# Task to carry out:
Beginning with the first entry, print all the records exactly.

=======

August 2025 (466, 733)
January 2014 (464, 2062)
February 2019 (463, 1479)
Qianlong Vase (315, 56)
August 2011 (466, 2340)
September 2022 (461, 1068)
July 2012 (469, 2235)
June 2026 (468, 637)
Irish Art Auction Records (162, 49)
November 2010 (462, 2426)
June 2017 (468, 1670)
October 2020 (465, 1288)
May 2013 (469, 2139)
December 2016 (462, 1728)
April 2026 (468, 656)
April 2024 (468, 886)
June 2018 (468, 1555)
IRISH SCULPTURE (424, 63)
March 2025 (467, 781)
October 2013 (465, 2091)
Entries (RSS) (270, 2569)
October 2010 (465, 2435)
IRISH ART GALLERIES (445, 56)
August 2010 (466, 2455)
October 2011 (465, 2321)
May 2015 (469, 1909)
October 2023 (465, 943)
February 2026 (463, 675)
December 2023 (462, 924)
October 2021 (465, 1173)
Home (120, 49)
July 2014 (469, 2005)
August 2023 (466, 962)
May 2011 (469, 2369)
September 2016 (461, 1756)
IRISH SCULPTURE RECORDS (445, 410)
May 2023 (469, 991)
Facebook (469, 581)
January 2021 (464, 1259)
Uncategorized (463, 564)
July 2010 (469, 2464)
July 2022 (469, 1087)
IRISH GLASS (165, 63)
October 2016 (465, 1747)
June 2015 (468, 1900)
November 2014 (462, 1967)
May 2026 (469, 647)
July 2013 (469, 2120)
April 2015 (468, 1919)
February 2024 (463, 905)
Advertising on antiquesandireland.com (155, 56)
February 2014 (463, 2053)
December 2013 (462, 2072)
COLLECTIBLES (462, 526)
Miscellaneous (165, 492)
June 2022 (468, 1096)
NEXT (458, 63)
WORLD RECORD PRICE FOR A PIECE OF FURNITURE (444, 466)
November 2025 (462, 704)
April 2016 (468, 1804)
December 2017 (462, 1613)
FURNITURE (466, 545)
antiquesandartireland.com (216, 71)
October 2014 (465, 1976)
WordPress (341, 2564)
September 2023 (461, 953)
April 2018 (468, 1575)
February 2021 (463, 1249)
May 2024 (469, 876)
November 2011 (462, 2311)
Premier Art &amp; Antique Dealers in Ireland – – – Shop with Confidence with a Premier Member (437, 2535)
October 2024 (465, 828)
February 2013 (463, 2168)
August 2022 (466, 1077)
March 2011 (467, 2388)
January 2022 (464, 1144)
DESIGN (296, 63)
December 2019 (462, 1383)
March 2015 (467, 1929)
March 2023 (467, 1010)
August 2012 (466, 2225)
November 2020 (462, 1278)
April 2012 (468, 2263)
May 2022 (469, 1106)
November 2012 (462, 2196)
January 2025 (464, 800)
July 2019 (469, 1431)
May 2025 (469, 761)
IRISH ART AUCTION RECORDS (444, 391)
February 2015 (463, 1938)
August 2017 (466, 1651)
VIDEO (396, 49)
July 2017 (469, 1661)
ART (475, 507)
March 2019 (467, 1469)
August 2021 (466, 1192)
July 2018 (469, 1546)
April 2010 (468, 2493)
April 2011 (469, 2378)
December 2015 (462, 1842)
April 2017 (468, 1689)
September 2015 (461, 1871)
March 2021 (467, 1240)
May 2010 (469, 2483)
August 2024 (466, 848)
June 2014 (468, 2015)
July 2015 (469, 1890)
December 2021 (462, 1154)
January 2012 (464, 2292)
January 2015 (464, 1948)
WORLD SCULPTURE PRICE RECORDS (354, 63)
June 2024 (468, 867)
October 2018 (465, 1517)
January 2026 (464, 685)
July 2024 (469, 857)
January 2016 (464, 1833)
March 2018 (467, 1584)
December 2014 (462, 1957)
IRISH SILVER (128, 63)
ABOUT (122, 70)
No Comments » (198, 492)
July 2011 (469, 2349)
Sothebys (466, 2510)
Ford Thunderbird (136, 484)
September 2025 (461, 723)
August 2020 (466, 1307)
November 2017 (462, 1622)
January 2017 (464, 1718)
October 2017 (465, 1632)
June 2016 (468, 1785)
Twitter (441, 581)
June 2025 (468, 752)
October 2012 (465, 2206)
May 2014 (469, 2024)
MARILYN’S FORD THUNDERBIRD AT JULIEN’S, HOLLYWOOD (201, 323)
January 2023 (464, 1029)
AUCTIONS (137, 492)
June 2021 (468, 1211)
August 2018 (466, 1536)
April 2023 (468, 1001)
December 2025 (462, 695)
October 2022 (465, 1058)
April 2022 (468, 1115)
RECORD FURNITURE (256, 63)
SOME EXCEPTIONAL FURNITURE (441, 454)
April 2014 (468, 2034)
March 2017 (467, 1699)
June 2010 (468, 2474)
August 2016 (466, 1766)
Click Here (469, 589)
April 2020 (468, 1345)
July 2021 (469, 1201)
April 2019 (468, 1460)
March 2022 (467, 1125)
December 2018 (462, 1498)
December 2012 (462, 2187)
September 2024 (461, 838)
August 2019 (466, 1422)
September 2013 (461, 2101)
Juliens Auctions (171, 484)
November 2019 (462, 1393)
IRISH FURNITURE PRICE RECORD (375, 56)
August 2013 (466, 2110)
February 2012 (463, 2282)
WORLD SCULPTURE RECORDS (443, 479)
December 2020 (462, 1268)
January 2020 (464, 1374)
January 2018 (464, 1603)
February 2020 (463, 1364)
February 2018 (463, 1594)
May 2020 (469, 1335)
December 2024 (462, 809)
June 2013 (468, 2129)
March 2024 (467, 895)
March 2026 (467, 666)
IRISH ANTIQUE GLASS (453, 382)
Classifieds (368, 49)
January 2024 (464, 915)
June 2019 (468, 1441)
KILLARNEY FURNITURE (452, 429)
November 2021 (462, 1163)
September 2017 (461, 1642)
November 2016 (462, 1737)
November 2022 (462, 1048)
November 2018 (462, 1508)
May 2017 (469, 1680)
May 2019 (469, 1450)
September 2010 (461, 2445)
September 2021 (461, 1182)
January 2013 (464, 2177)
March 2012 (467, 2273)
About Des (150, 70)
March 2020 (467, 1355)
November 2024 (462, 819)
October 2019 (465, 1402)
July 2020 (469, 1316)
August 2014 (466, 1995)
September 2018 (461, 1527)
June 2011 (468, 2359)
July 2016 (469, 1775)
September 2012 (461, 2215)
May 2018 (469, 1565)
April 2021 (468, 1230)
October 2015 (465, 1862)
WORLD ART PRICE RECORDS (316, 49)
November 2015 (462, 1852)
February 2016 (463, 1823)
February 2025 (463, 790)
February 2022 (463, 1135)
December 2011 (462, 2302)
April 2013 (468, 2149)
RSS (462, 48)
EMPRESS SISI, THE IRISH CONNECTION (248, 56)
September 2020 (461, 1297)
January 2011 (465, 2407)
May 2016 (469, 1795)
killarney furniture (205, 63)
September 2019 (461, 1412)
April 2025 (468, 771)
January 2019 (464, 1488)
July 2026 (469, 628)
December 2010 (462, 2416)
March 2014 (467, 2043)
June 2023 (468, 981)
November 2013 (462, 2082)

=======

# Written response:
August 2025 (466, 733)
January 2014 (464, 2062)
February 2019 (463, 1479)
Qianlong Vase (315, 56)
August 2011 (466, 2340)
September 2022 (461, 1068)
July 2012 (469, 2235)
June 2026 (468, 637)
Irish Art Auction Records (162, 49)
November 2010 (462, 2426)
June 2017 (468, 1670)
October 2020 (465, 1288)
May 2013 (469, 2139)
December 2016 (462, 1728)
April 2026 (468, 656)
April 2024 (468, 886)
June 2018 (468, 1555)
IRISH SCULPTURE (424, 63)
March 2025 (467, 781)
October 2013 (465, 2091)
Entries (RSS) (270, 2569)
October 2010 (465, 2435)
IRISH ART GALLERIES (445, 56)
August 2010 (466, 2455)
October 2011 (465, 2321)
May 2015 (469, 1909)
October 2023 (465, 943)
February 2026 (463, 675)
December 2023 (462, 924)
October 2021 (465, 1173)
Home (120, 49)
July 2014 (469, 2005)
August 2023 (466, 962)
May 2011 (469, 2369)
September 2016 (461, 1756)
IRISH SCULPTURE RECORDS (445, 410)
May 2023 (469, 991)
Facebook (469, 581)
January 2021 (464, 1259)
Uncategorized (463, 564)
July 2010 (469, 2464)
July 2022 (469, 1087)
IRISH GLASS (165, 63)
October 2016 (465, 1747)
June 2015 (468, 1900)
November 2014 (462, 1967)
May 2026 (469, 647)
July 2013 (469, 2120)
April 2015 (468, 1919)
February 2024 (463, 905)
Advertising on antiquesandireland.com (155, 56)
February 2014 (463, 2053)
December 2013 (462, 2072)
COLLECTIBLES (462, 526)
Miscellaneous (165, 492)
June 2022 (468, 1096)
NEXT (458, 63)
WORLD RECORD PRICE FOR A PIECE OF FURNITURE (444, 466)
November 2025 (462, 704)
April 2016 (468, 1804)
December 2017 (462, 1613)
FURNITURE (466, 545)
antiquesandartireland.com (216, 71)
October 2014 (465, 1976)
WordPress (341, 2564)
September 2023 (461, 953)
April 2018 (468, 1575)
February 2021 (463, 1249)
May 2024 (469, 876)
November 2011 (462, 2311)
Premier Art &amp; Antique Dealers in Ireland – – – Shop with Confidence with a Premier Member (437, 2535)
October 2024 (465, 828)
February 2013 (463, 2168)
August 2022 (466, 1077)
March 2011 (467, 2388)
January 2022 (464, 1144)
DESIGN (296, 63)
December 2019 (462, 1383)
March 2015 (467, 1929)
March 2023 (467, 1010)
August 2012 (466, 2225)
November 2020 (462, 1278)
April 2012 (468, 2263)
May 2022 (469, 1106)
November 2012 (462, 2196)
January 2025 (464, 800)
July 2019 (469, 1431)
May 2025 (469, 761)
IRISH ART AUCTION RECORDS (444, 391)
February 2015 (463, 1938)
August 2017 (466, 1651)
VIDEO (396, 49)
July 2017 (469, 1661)
ART (475, 507)
March 2019 (467, 1469)
August 2021 (466, 1192)
July 2018 (469, 1546)
April 2010 (468, 2493)
April 2011 (469, 2378)
December 2015 (462, 1842)
April 2017 (468, 1689)
September 2015 (461, 1871)
March 2021 (467, 1240)
May 2010 (469, 2483)
August 2024 (466, 848)
June 2014 (468, 2015)
July 2015 (469, 1890)
December 2021 (462, 1154)
January 2012 (464, 2292)
January 2015 (464, 1948)
WORLD SCULPTURE PRICE RECORDS (354, 63)
June 2024 (468, 867)
October 2018 (465, 1517)
January 2026 (464, 685)
July 2024 (469, 857)
January 2016 (464, 1833)
March 2018 (467, 1584)
December 2014 (462, 1957)
IRISH SILVER (128, 63)
ABOUT (122, 70)
No Comments » (198, 492)
July 2011 (469, 2349)
Sothebys (466, 2510)
Ford Thunderbird (136, 484)
September 2025 (461, 723)
August 2020 (466, 1307)
November 2017 (462, 1622)
January 2017 (464, 1718)
October 2017 (465, 1632)
June 2016 (468, 1785)
Twitter (441, 581)
June 2025 (468, 752)
October 2012 (465, 2206)
May 2014 (469, 2024)
MARILYN’S FORD THUNDERBIRD AT JULIEN’S, HOLLYWOOD (201, 323)
January 2023 (464, 1029)
AUCTIONS (137, 492)
June 2021 (468, 1211)
August 2018 (466, 1536)
April 2023 (468, 1001)
December 2025 (462, 695)
October 2022 (465, 1058)
April 2022 (468, 1115)
RECORD FURNITURE (256, 63)
SOME EXCEPTIONAL FURNITURE (441, 454)
April 2014 (468, 2034)
March 2017 (467, 1699)
June 2010 (468, 2474)
August 2016 (466, 1766)
Click Here (469, 589)
April 2020 (468, 1345)
July 2021 (469, 1201)
April 2019 (468, 1460)
March 2022 (467, 1125)
December 2018 (462, 1498)
December 2012 (462, 2187)
September 2024 (461, 838)
August 2019 (466, 1422)
September 2013 (461, 2101)
Juliens Auctions (171, 484)
November 2019 (462, 1393)
IRISH FURNITURE PRICE RECORD (375, 56)
August 2013 (466, 2110)
February 2012 (463, 2282)
WORLD SCULPTURE RECORDS (443, 479)
December 2020 (462, 1268)
January 2020 (464, 1374)
January 2018 (464, 1603)
February 2020 (463, 1364)
February 2018 (463, 1594)
May 2020 (469, 1335)
December 2024 (462, 809)
June 2013 (468, 2129)
March 2024 (467, 895)
March 2026 (467, 666)
IRISH ANTIQUE GLASS (453, 382)
Classifieds (368, 49)
January 2024 (464, 915)
June 2019 (468, 1441)
KILLARNEY FURNITURE (452, 429)
November 2021 (462, 1163)
September 2017 (461, 1642)
November 2016 (462, 1737)
November 2022 (462, 1048)
November 2018 (462, 1508)
May 2017 (469, 1680)
May 2019 (469, 1450)
September 2010 (461, 2445)
September 2021 (461, 1182)
January 2013 (464, 2177)
March 2012 (467, 2273)
About Des (150, 70)
March 2020 (467, 1355)
November 2024 (462, 819)
October 2019 (465, 1402)
July 2020 (469, 1316)
August 2014 (466, 1995)
September 2018 (461, 1527)
June 2011 (468, 2359)
July 2016 (469, 1775)
September 2012 (461, 2215)
May 2018 (469, 1565)
April 2021 (468, 1230)
October 2015 (465, 1862)
WORLD ART PRICE RECORDS (316, 49)
November 2015 (462, 1852)
February 2016 (463, 1823)
February 2025 (463, 790)
February 2022 (463, 1135)
December 2011 (462, 2302)
April 2013 (468, 2149)
RSS (462, 48)
EMPRESS SISI, THE IRISH CONNECTION (248, 56)
September 2020 (461, 1297)
January 2011 (465, 2407)
May 2016 (469, 1795)
killarney furniture (205, 63)
September 2019 (461, 1412)
April 2025 (468, 771)
January 2019 (464, 1488)
July 2026 (469, 628)
December 2010 (462, 2416)
March 2014 (467, 2043)
June 2023 (468, 981)
November 2013 (462, 2082)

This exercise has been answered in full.